Study text:
_ _ _ _ _ _ _
Arundhati Parmar (Minneapolis, MN) –

Cheap communications technologies have brought more muscle to the field of telemedicine, and organizations are looking to leverage these tools in innovative ways to provide care to patients at a distance.

At Children’s Hospital Boston, several telemedicine pilots are currently underway to determine their viability. At the MedCity CONVERGE Conference last week in Philadelphia, Naomi Fried, chief innovation officer of the hospital, provided a brief overview of three promising pilots.

VGo Robot

These communications robots go home with the child who has undergone urological surgery at Children’s and remain for a two-week period. The video conferencing robot allows physicians to be able to see the patient at home with the parent and communicate with them.

The program has been so successful that patients have a hard time letting go of the sleek, shapely communications robot at the end of the two weeks.

“They don’t want to give the robot up and they really feel connected to the physician (through it),” Fried said.

Currently there are 5 VGo robots that are getting circulated around.

“What’s exciting about the pediatric patient population is that they are so open to technology,” Fried said. “They are digital natives and they are not intimidated by it.”
_ _ _ _ _ _ _
Assigned task 1:
Using the telemedicine text, decide whether each statement agrees with it: (a) The VGo robots stay with patients at home for two weeks. (b) Naomi Fried described the pilots at a conference held in Boston. (c) Ten VGo robots are currently being circulated. For each, answer yes or no and quote the words from the text that decide it.
Assigned task 2:
Pick up the telemedicine text after its final sentence and continue writing it.

Data extracted from a collection:
_ _ _ _ _ _ _
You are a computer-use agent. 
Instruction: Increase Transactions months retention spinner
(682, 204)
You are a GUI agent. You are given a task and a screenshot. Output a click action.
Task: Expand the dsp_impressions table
_ _ _ _ _ _ _
Written reply 1:
(a) Yes: "remain for a two-week period"
(b) No: "At the MedCity CONVERGE Conference last week in Philadelphia"
(c) No: "Currently there are 5 VGo robots that are getting circulated around."

Written reply 2:
The VGo Robots are made by VGo Communications Inc., Nashua, New Hampshire.

Physician-Physician Virtual Consultation

There is real backlog of patients trying to see a pediatric dermatologist because there is simply not enough of these specialists around, Fried said.

To solve this conundrum, Children’s is piloting a program by which pediatricians seeing a patient with a questionable mole or rash can take a photo of it and send it to a pediatric dermatologist at Children’s, who can respond remotely with an answer.

ER physician-to-ICU physician connection

Doctors in the emergency room in community hospitals may often need some expert help when caring for a sick child. That has prompted Children’s to test a program which allows video-enabled communication between one community hospital and Children’s physicians inside the ICU. Specifically, the TeleConnect program links doctors in the emergency department at South Shore Hospital in Weymouth with the Medical/Surgical Intensive Care Unit at Children’s.

“This allows critical care experts (in the ICU) to advise doctors in the community hospital and view the patient and other relevant images,” Fried said.

These three pilots have been ongoing for a few months and the goal is to collect data.

“Telemedicine is a strategic health initiative at Children’s Hospital Boston,” Fried said, noting that it represents a “paradigm shift” in healthcare delivery.